Sticking it to the man

August 29th, 2007 by Adrian

Apparently the 40-ft wooden namesake effigy of the Burning Man festival got torched a little early this year;  presumably the timing of the fire was chosen to coincide with the lunar eclipse.   So is this an act of vandalism that spoils everyone else’s party?  Or is it a spontaneous bit of creativity that truly exemplifies the spirit of the festival?

I’m leaning toward the latter.  Yes, it’s disruptive and destructive, and if you’d planned out your circle dance and mud-painting for the appointed hour of conflagration, you’re going to feel cheated.  But I always thought that Burning Man was supposed to celebrate a kind of benevolent socialistic anarchy, a self-organizing commune unbound from the restrictions of a bureaucratic society.  It’s not like the Superbowl half-time show, or the apple drop in Times Square.  At least, it’s not supposed to be, right?

According to the Burning Man website, the 10 principles of Burning Man are:
Radical Inclusion, Gifting, Decommodification.

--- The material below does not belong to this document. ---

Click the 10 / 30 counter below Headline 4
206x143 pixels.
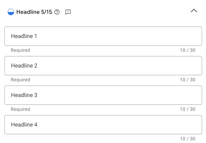[187, 139]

Radical Self-reliance, Communal Effort, Civic Responsibility, Leaving No Trace, Participation, and Immediacy.  So let’s break this down and see how well it fits those principles.  Here’s my report card on the early burning (skipping those tenets for which there’s no real relevance either way):

Radical Inclusion:                 C
On the one hand, not as many people get to participate in the bonfire ceremony.  On the other hand, “no prerequisites exist for participation” sounds like it’s not about setting your alarm for the party either.  Radical inclusion should embrace non-conforming individuals, even at the expense of communal consensus.  Maybe especially at the expense of communal consensus.  I call this a wash.

Radical self-reliance:            A
It’s all about the individual, baby.

Radical self-expression:      A+
This act doesn’t just defy the cultural norms of the city hives in a comfortable, officially sanctioned (and hence largely meaningless way).  It flouts the rules and regulations of the festival itself.  ¡Viva la revolución!

Communal Effort:                 F
It’s a rude slap in the face to cooperation and collaboration.

Civic Responsibility:            D
Clearly breaches the rules imposed by the festival organizers.  The only thing saving it from a complete F is that public welfare and safety aren’t at risk.

Participation:                      C
It’s transformative change, sure, and actions speak louder than words.  But not everyone gets invited.

Immediacy:                         A
“Immediate experience is, in many ways, the most important touchstone of value in our culture.”  Well there you go – carpe diem.

Overall grade:                   B-
It’s not a home run, but definitely a passing grade.  I don’t expect the organizers of the festival to see it this way… that’s part of the problem with trying to brand and commercialize counter-culture.  Before you know it, you ARE the man, and you’re sticking it to yourself.